Öyle bir an geliyor ki Allah’ın verdiklerini biz elde etmiş, biz başarmış ve biz kazanmış gibi hissettirmeye başlıyor nefsimiz. Oturduğumuz koltuktan bize sırf makamımız sebebiyle dalkavukluk yapanları kendi gücümüzle hizaya getirdik kibriyle oturduğumuz koltuklara sığamıyoruz ve kendi değerimizi sıfırlıyoruz.

Hiç şüphemiz yok ki Allah, kullarına verdiği nimet ve rızıklardan ölçülü ve helal bir şekilde yararlanmalarını ister. Fakat aynı nimetlerin kullarını kibre, fesada, şımarıklığa götürmesini, kullarının dünya makamı ve malı için hırslanıp insanlara zulüm ve işkence yapmasını istemez.
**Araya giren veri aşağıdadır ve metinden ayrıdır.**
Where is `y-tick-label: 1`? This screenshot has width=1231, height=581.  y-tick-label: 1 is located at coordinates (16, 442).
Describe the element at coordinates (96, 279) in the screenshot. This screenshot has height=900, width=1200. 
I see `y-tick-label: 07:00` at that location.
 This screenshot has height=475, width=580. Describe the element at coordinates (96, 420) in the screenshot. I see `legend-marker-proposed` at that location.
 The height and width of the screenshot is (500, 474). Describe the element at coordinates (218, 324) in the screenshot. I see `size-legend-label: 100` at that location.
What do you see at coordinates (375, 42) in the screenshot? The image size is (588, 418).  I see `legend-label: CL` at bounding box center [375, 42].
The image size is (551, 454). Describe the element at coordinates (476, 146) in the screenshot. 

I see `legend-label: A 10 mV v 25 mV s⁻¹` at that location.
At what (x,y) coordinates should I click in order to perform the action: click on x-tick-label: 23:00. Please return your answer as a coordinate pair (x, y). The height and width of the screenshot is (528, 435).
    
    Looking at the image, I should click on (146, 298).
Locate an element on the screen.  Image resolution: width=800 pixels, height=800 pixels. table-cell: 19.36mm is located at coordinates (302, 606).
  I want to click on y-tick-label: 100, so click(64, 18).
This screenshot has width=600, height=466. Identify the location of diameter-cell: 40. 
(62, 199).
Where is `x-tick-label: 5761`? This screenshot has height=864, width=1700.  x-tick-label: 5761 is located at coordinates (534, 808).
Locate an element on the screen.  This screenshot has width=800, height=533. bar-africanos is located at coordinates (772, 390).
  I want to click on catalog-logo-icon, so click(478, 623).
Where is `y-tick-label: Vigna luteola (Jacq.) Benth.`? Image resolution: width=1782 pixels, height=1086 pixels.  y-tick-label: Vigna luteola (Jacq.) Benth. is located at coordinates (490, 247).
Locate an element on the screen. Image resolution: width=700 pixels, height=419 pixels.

Allah aslında birer imtihan aracı olarak verdiği bu nimetleri, imkânları, makam ve mevkileri; şahsi menfaatleri için kolayca kullanan, kendilerine emanet edilen devletin imkânlarını, parasını kendi lüksleri için israf eden ve bunları yoksul halkın gözleri önünde olanca gurur ve kibirleriyle yapan kullarını nasıl değerlendirir acaba.

Zaten samimi her Müslüman; Peygamberin ve sahabenin hayatına bakınca Allah’ın kullarına verdiği ve üzerlerinde bolca görmek istediği asli nimetlerin akıl, ilim, iman, tevazu, insan sevgisi ve insana saygı olduğunu görür. Bunların yanında da makam, mevki, para kısaca her şey bomboş ve anlamsız kalır.

Ve istisnasız her insan bu nimetlerin sona erdiği gün pişman olur ama geri dönüş olmadığı için son pişmanlık kimseye fayda vermez.